🤖 AI Summary
To address the prohibitive computational and memory overhead of full-graph retraining in large-scale dynamic graph structure learning, this paper proposes the first incremental and scalable graph structure learning framework. The method innovatively integrates graph clustering with multi-granularity graph coarsening to jointly identify structurally relevant node subsets, drastically reducing the search space. It supports incremental optimization and is compatible with diverse GNN architectures, enabling efficient real-time topology updates. The framework is highly generalizable, offering 48 configurable strategies for task-specific adaptation. Evaluated on 26 benchmark datasets, it achieves state-of-the-art performance, reduces peak training memory consumption by up to 73%, and accelerates inference by up to 5.2×, effectively overcoming scalability bottlenecks in dynamic graph structure learning.
📝 Abstract
Graph structure learning is a core problem in graph-based machine learning, essential for uncovering latent relationships and ensuring model interpretability. However, most existing approaches are ill-suited for large-scale and dynamically evolving graphs, as they often require complete re-learning of the structure upon the arrival of new nodes and incur substantial computational and memory costs. In this work, we propose GraphFLEx: a unified and scalable framework for Graph Structure Learning in Large and Expanding Graphs.

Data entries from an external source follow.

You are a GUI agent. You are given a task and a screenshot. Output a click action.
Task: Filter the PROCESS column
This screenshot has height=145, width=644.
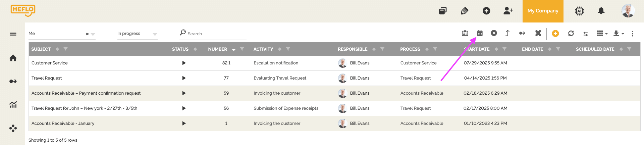coord(435,49)
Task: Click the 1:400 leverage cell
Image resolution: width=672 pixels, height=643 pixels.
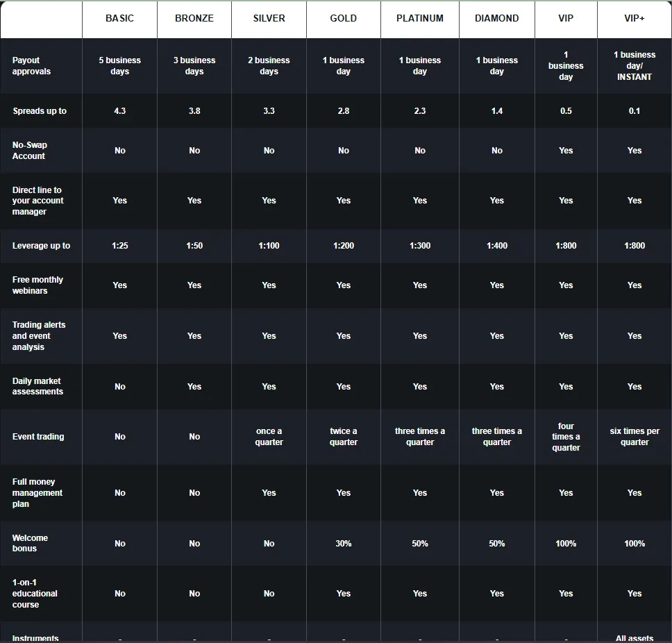Action: click(x=497, y=246)
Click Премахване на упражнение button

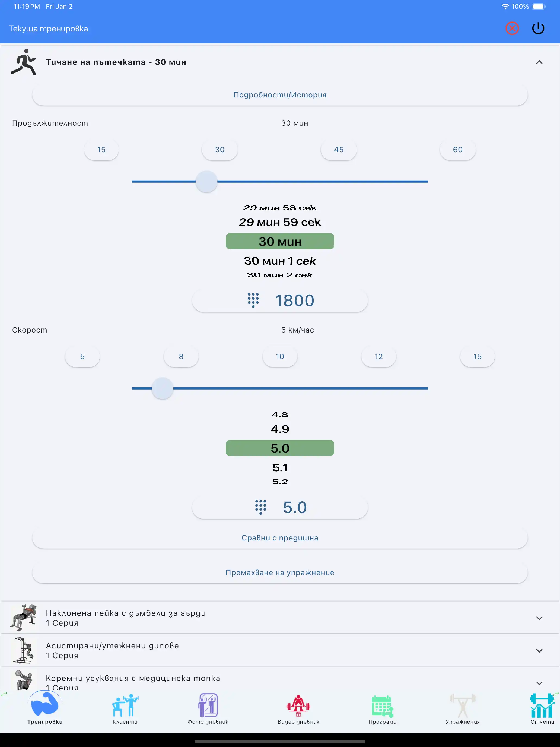(x=279, y=572)
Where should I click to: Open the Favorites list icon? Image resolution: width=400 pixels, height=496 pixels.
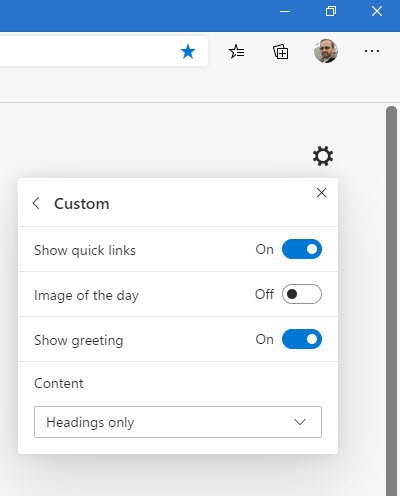pyautogui.click(x=236, y=52)
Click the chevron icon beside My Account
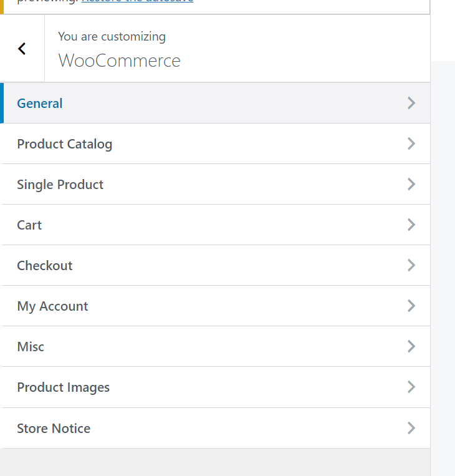 (x=411, y=306)
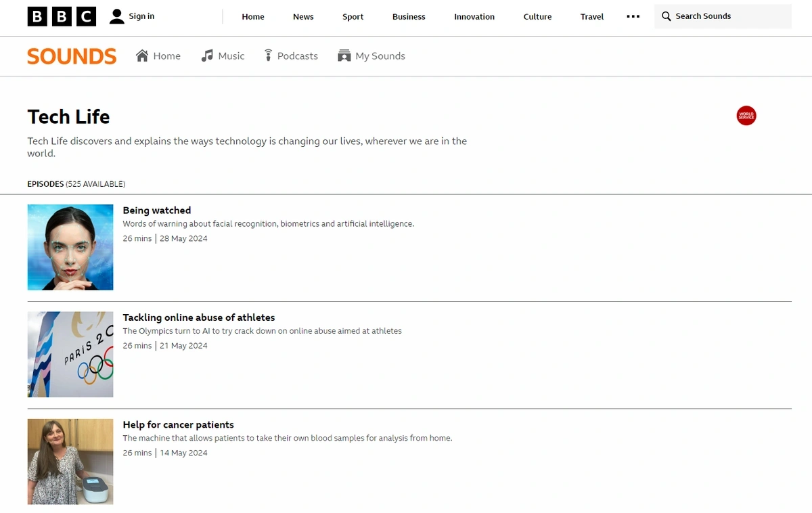Open the Being watched episode
812x513 pixels.
157,210

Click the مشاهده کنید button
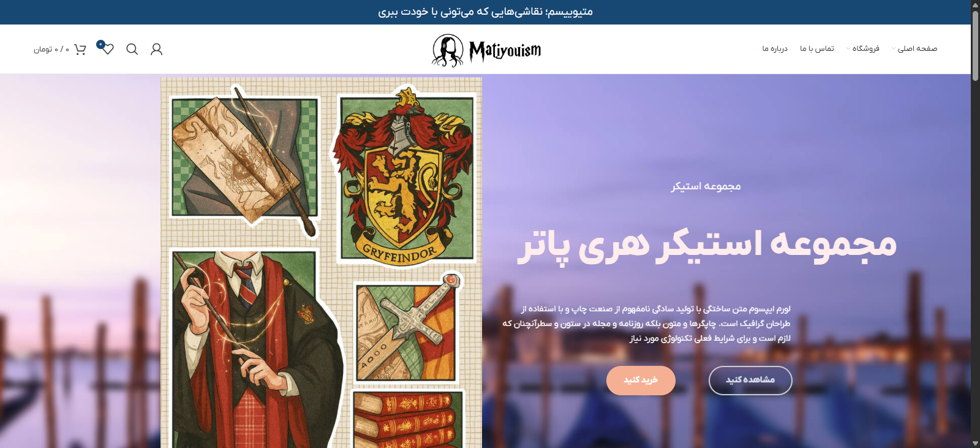click(x=750, y=381)
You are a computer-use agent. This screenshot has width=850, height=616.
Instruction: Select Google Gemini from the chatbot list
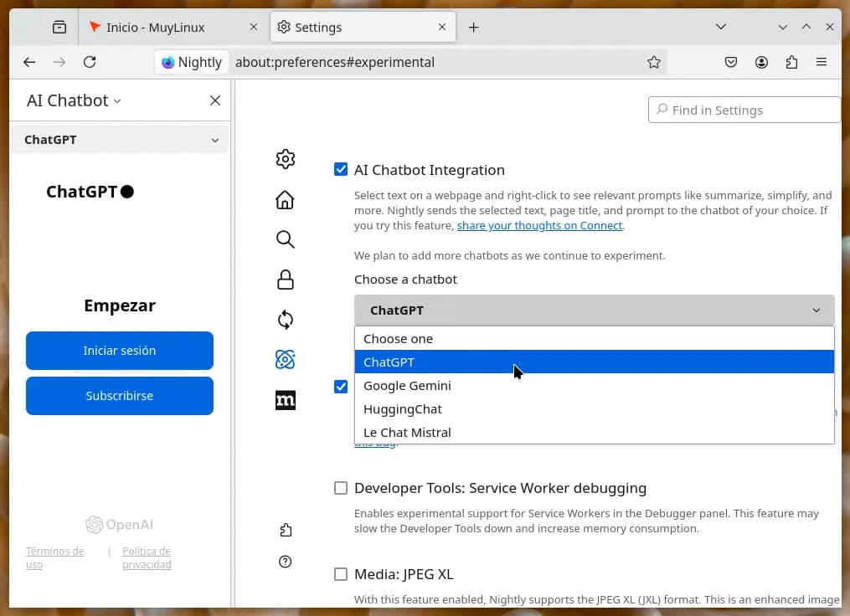tap(407, 386)
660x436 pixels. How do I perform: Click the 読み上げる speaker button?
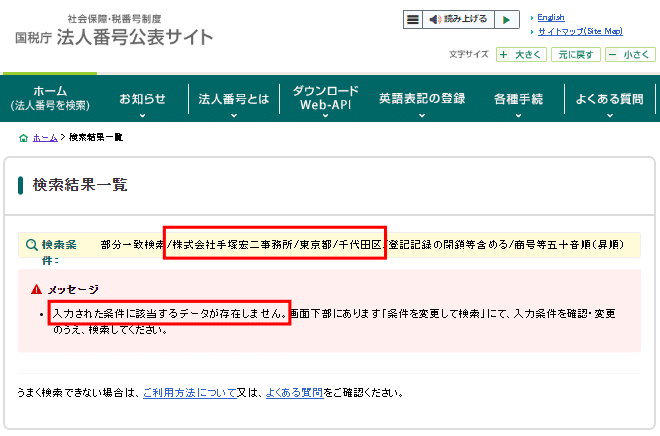[x=459, y=19]
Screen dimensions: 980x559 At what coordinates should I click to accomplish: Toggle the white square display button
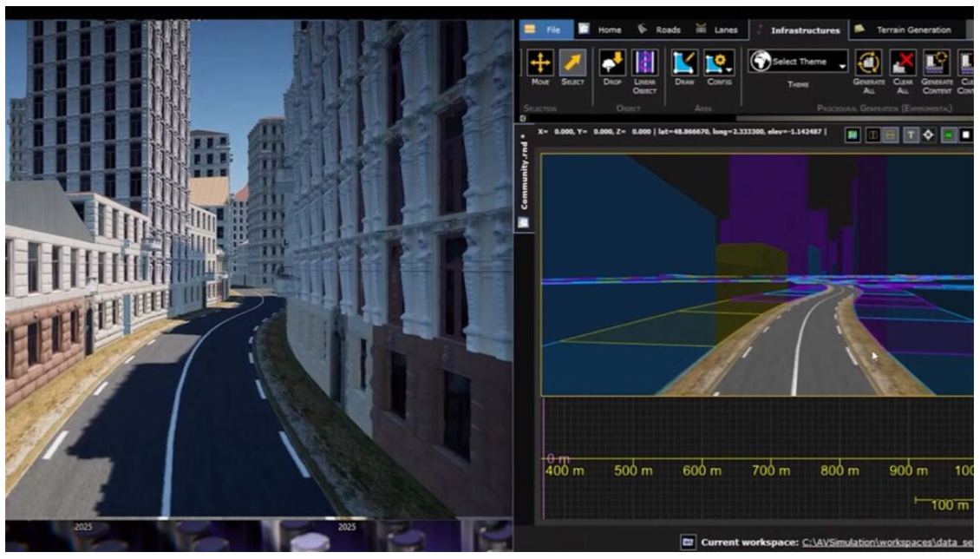pos(966,135)
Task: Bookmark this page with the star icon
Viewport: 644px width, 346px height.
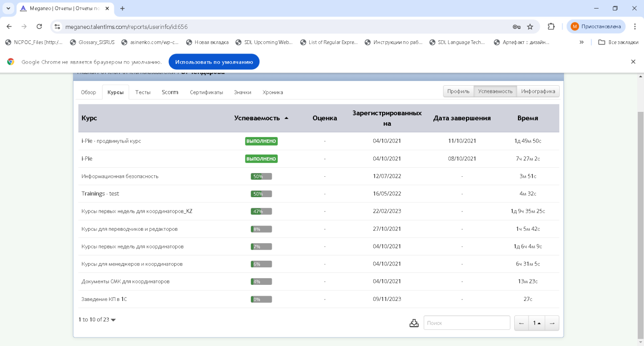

GraphFLEx mitigates the scalability bottlenecks by restricting edge formation to structurally relevant subsets of nodes identified through a combination of clustering and coarsening techniques. This dramatically reduces the search space and enables efficient, incremental graph updates. The framework supports 48 flexible configurations by integrating diverse choices of learning paradigms, coarsening strategies, and clustering methods, making it adaptable to a wide range of graph settings and learning objectives. Extensive experiments across 26 diverse datasets and Graph Neural Network architectures demonstrate that GraphFLEx achieves state-of-the-art performance with significantly improved scalability.